Gallbladder cancer (GBC) is one of the refractory diseases. Multidisciplinary approach including immunotherapy for such cancers has received much attention in recent years.

CASE PRESENTATION

A 59-year-old man underwent an extended cholecystectomy for GBC (pathological stage II, T2 N0 M0, [per UICC 7th edition]) that was incidentally found during cholelithiasis surgery, and was then treated with adjuvant gemcitabine (GEM). Three months later, when a recurrence-suspected lesion was detected in segment 5 (S5) of his liver, we started adoptive immunotherapies with cytokine-activated killer (CAK) cell infusions, combined with chemotherapy. After a year of adjuvant immunochemotherapy, the S5 lesion disappeared on imaging, but lesions suspected metastatic recurrence again appeared in S7 and S8 at 4 years and 6 months post-surgery, for which GEM and cisplatin (CDDP) were administered as second-line chemotherapy. Immunochemotherapy produced stable disease (per RECIST) for 9 months, when tumor growth was detected; open microwave coagulo-necrotic therapy (MCN) was performed for these lesions. Three years after MCN, a solitary liver metastasis was detected in S4. MCN was conducted again, and peritoneal dissemination was found intraoperatively. A month after the second MCN, the patient's carcinoembryonic antigen (CEA) level had increased. Therefore, GEM and tegafur-gimeracil-oteracil potassium (TS-1) were administered as third-line chemotherapy. We also switched the adoptive immunotherapy for tumor-associated antigen-pulsed dendritic cell-activated killer (DAK) cell immunotherapy. After nine courses of GEM and TS-1 administration, CEA had decreased to a normal level. At the time of reporting, 9 years and 6 months have passed since the initial surgery, and 18 months have passed since the peritoneal metastasis was detected.
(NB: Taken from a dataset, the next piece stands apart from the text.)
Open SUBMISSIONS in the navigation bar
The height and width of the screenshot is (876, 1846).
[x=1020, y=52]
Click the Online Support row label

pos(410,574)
GEM and CDDP are currently administered as fourth-line chemotherapy because of re-increased CEA. Although an undeniable metastasis was found in his para-aortic lymph node, this patient visits our clinic regularly for immunotherapy.

CONCLUSION

We here report a rare case of long-term survival of recurrent GBC well controlled by multidisciplinary therapy. Immunotherapy may be a promising modality among multidisciplinary methods for advanced cancer.